Branded merchandise has become the latest athleisure trend to signal the new age of consumers’ status symbol and local affiliation. The so-called Zizmorcore phenomenon, coined by writer Stella Bugbee in The Cut magazine in March 2021, plays exactly into this growing fad. Named after the dermatology doctor whose subway ads and commercials dominated New York City in the ‘80s and ‘90s, Zizmorcore has been defined by Bugbee as “wearing merch from places that feel truly authentic to New York,” a “hyper-specific” embracing of the city itself that doesn’t have to feel glamorous at all. Think the greasy 24/7 diner or the Chinatown bodega on Canal Street. In the latest release of Sex and the City’s sequel And Just Like That.., the main protagonist Carrie Bradshaw is filmed sporting a branded New York or Nowhere canvas tote bag on the streets of Manhattan. The Downtown New York-based lifestyle brand founded by Quincy Moore in 2015 praises The Big Apple and its “slickers" through the design and production of art, apparel, and accessories trademarked New York or Nowhere, and it has been endorsed by actress Sarah Jessica Parker herself in support of her beloved city.
Whether it’s an emerging home decor store like Abbode, a more established beauty label like Glossier, or a hip Lower East Side restaurant such as Russ & Daughters, non-fashion related brands have resorted to the power of merchandise to foster both their online and offline presence as well as to better cater to their communities, customers, and fans. Their ultimate goal is not only that of creating a sense of belonging but also one of exclusivity—because you are 10 times cooler if you own that specific t-shirt from that particular place instead of a fashion legacy house tee everyone else could easily have access to.
What was once a tacky way to support your cherished small business has now become a fashion trend and exponentially growing sector in the athleisure and loungewear market.

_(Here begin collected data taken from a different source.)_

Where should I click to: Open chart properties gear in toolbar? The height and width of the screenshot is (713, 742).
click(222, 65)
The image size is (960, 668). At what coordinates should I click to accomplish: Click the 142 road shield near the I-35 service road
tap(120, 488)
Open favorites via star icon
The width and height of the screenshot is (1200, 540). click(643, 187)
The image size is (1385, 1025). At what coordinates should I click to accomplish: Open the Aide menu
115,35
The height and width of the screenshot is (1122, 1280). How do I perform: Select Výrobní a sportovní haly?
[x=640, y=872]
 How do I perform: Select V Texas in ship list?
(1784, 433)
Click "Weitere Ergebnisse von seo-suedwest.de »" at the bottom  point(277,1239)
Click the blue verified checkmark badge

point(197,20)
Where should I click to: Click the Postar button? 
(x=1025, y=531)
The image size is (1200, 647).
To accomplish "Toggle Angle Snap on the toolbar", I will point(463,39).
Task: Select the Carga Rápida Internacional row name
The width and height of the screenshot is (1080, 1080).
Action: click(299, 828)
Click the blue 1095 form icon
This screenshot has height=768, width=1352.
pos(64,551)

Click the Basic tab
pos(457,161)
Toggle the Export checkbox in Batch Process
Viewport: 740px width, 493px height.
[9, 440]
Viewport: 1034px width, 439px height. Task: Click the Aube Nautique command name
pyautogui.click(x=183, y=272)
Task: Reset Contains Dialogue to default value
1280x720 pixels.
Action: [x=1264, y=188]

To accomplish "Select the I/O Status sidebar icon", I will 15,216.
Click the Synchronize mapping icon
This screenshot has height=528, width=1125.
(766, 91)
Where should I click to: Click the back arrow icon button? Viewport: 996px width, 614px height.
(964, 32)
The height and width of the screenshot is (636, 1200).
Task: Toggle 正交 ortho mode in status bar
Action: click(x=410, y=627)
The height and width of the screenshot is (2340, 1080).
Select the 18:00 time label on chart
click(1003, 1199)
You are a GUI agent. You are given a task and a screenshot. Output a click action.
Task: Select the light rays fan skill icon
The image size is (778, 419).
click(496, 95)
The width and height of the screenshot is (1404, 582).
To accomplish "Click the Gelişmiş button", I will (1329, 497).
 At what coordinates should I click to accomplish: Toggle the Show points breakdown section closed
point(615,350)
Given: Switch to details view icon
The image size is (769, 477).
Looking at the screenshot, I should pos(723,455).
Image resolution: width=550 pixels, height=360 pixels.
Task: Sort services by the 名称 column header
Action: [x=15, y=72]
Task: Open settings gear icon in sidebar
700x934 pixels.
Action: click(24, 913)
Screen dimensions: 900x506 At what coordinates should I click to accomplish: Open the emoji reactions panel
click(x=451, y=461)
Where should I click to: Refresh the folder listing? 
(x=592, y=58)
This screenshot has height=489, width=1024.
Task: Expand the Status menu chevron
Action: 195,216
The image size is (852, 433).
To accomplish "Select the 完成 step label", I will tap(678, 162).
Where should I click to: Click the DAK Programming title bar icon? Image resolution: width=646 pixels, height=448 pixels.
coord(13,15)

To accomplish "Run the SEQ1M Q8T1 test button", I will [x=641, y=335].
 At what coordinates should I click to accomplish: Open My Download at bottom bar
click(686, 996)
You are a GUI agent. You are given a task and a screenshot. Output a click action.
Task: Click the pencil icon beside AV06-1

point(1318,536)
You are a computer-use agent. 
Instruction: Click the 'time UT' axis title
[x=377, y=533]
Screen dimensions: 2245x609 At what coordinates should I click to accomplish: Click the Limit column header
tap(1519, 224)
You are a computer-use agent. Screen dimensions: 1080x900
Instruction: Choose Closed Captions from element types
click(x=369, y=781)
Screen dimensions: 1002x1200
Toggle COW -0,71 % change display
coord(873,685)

Especially Gen Zers—best known as the TikTok generation—function as the spokespeople for this movement, constantly buying into the idea of wanting to be part of something bigger than themselves through their clothing choices. What you decide to wear shows what you stand for, what you enjoy the most, and what you best relate to, all concepts that go way beyond the sole product or service offered by a brand. Ultimately, branded merch is a visual representation and extension of a certain lifestyle a label wants to create and nowadays, also an indicator of style and coolness—the new luxury.